**Work to be completed**
Omit the pictures from the listing below and print every remaining entry verbatim.

**Data supplied**
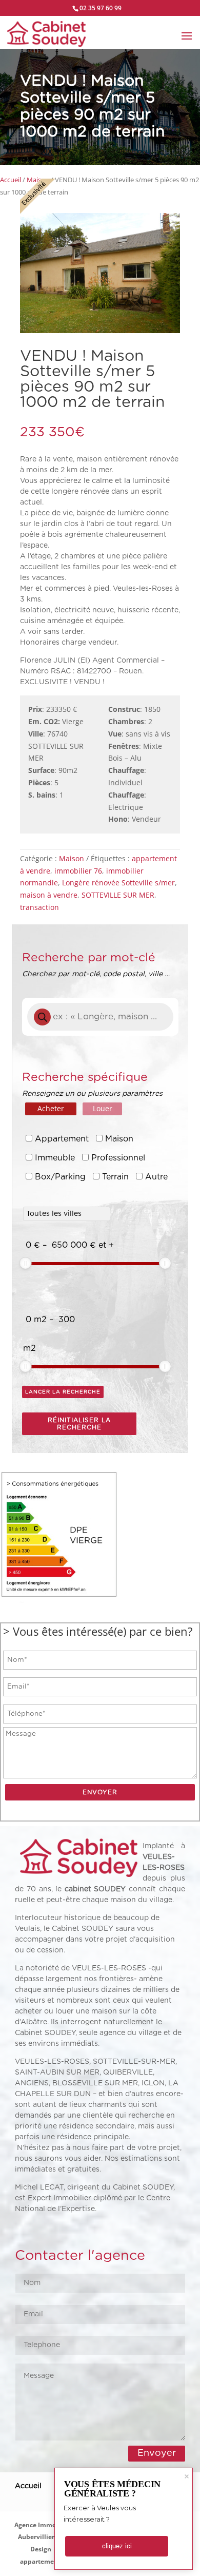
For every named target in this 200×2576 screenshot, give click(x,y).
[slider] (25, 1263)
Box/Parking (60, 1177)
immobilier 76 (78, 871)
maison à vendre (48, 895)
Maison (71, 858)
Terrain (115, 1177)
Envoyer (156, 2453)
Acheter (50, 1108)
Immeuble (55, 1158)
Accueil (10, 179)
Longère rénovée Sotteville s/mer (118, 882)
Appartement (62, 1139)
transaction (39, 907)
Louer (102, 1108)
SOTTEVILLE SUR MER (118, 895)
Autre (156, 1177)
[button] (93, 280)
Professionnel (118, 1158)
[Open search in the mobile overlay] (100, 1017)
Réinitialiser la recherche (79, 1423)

**Reply to the task**
For every named target in this 200×2576 screenshot, give click(x,y).
[slider] (25, 1263)
Box/Parking (60, 1177)
immobilier 76 (78, 871)
maison à vendre (48, 895)
Maison (71, 858)
Terrain (115, 1177)
Envoyer (156, 2453)
Acheter (50, 1108)
Immeuble (55, 1158)
Accueil (10, 179)
Longère rénovée Sotteville s/mer (118, 882)
Appartement (62, 1139)
transaction (39, 907)
Louer (102, 1108)
SOTTEVILLE SUR MER (118, 895)
Autre (156, 1177)
[button] (93, 280)
Professionnel (118, 1158)
[Open search in the mobile overlay] (100, 1017)
Réinitialiser la recherche (79, 1423)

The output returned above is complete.